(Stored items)
§ §
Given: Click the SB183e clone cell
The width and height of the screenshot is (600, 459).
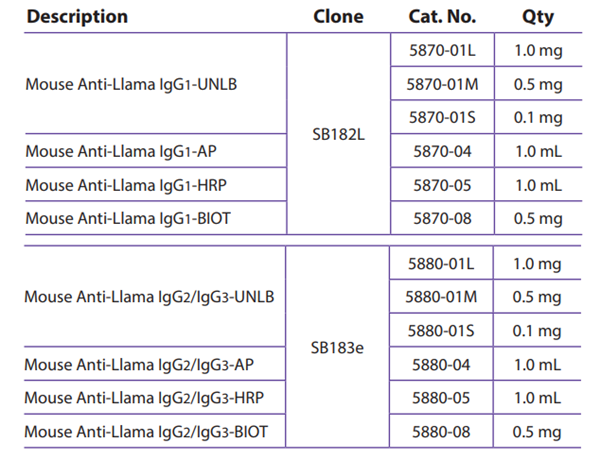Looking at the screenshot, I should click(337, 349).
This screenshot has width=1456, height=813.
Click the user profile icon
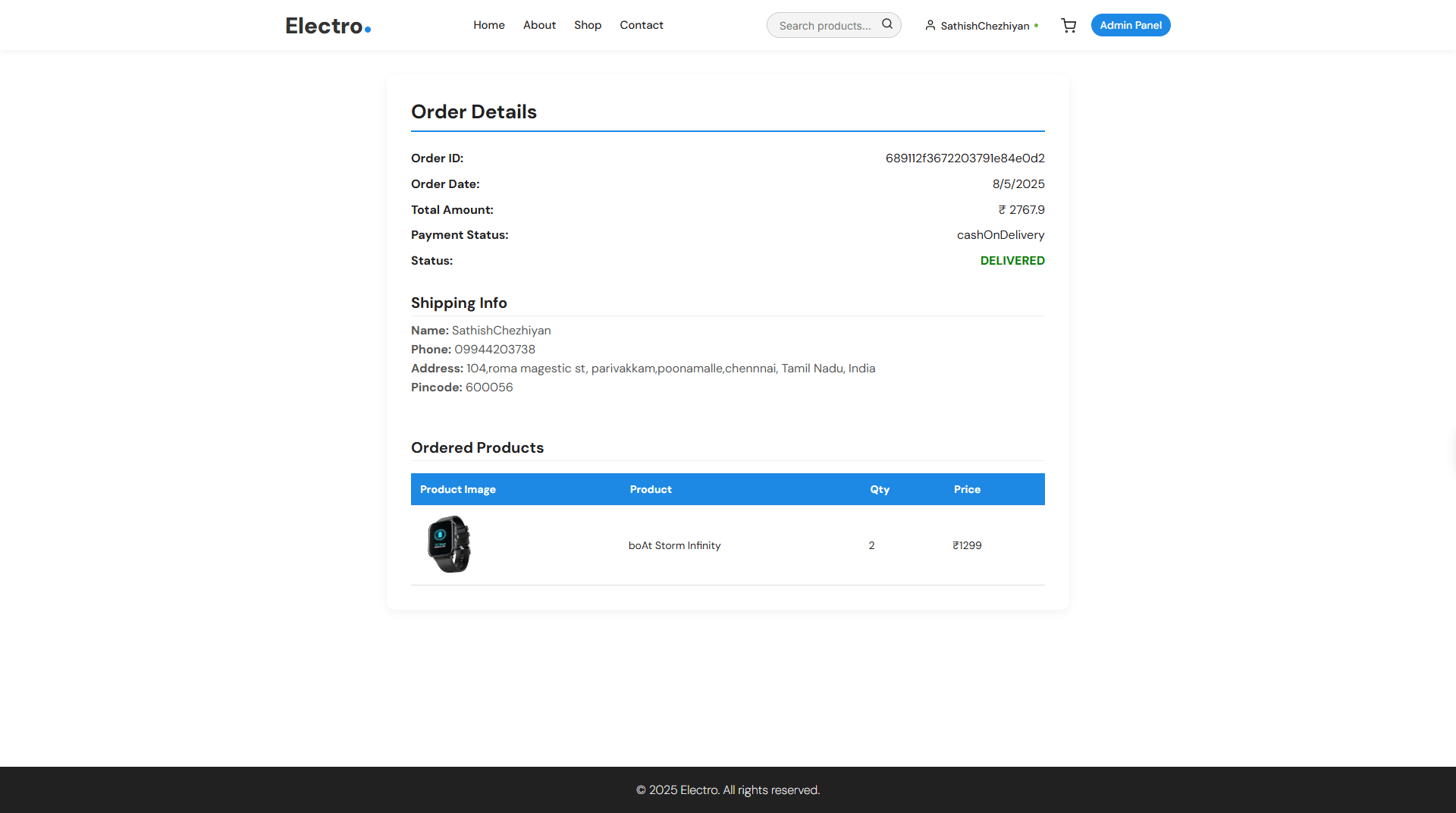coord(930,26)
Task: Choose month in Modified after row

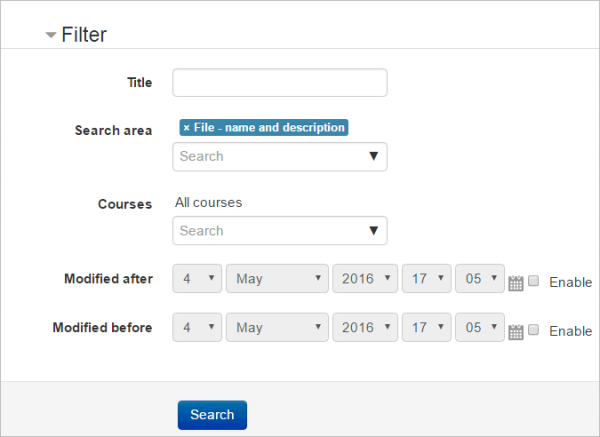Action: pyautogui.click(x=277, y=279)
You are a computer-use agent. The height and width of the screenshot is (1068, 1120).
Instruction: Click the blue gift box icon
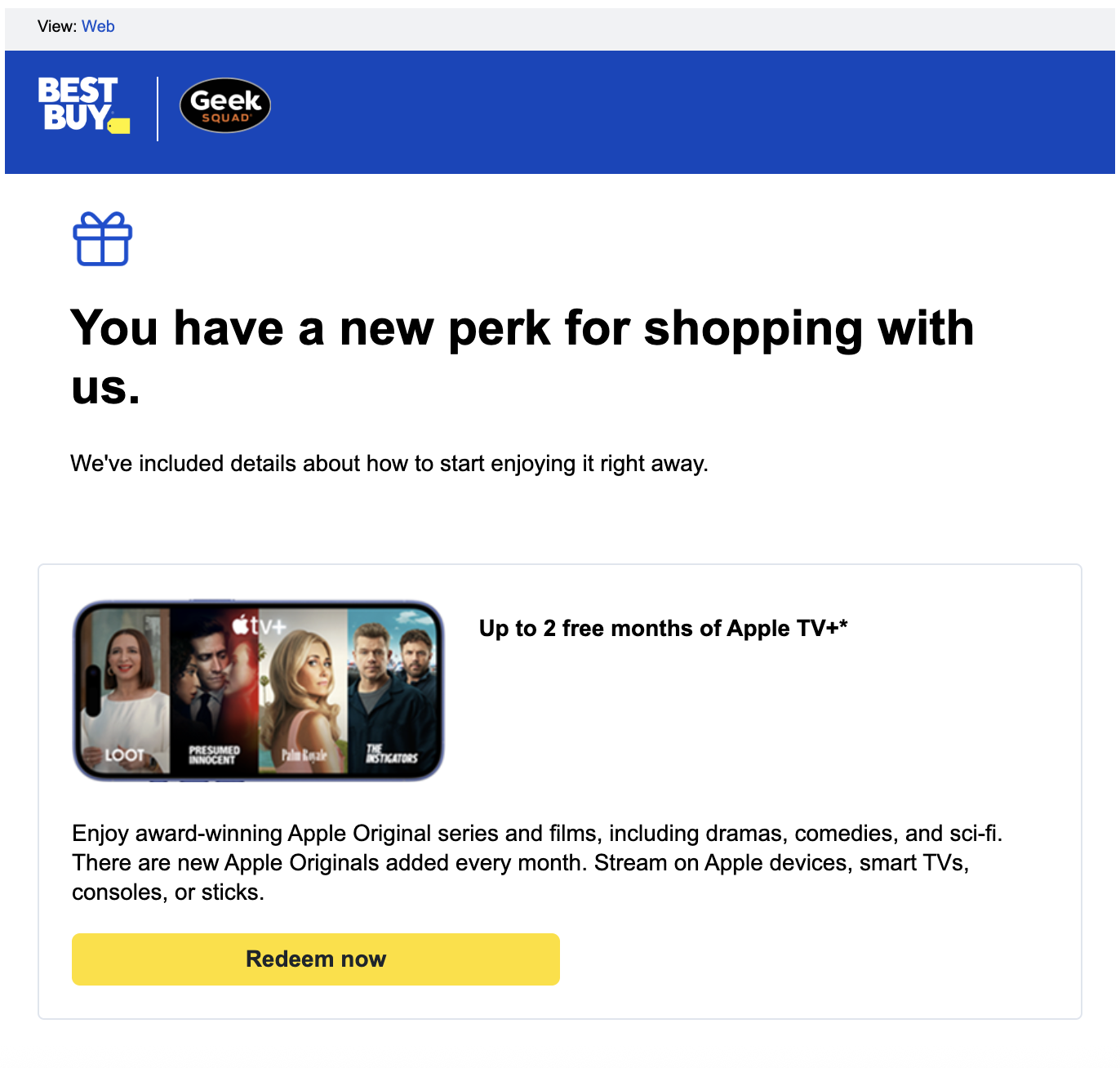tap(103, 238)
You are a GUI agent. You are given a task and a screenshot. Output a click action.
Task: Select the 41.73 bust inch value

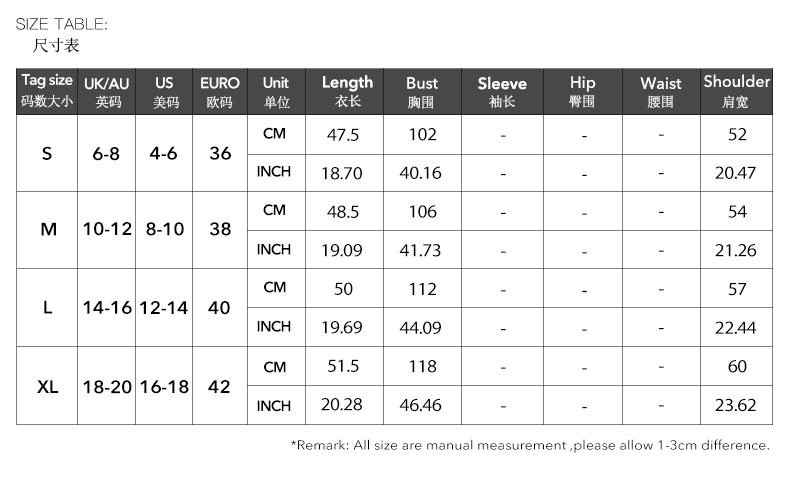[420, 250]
§ §
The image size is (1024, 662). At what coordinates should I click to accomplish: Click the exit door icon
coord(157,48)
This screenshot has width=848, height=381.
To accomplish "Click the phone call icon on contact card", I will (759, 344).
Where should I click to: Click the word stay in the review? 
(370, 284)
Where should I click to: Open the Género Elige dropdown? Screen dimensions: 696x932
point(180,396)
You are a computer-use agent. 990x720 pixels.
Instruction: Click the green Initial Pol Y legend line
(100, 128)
§ §
• About this exercise: Reply with nothing but a number. State how many lines in the records hold the word "agent".

• Solution for this task: 3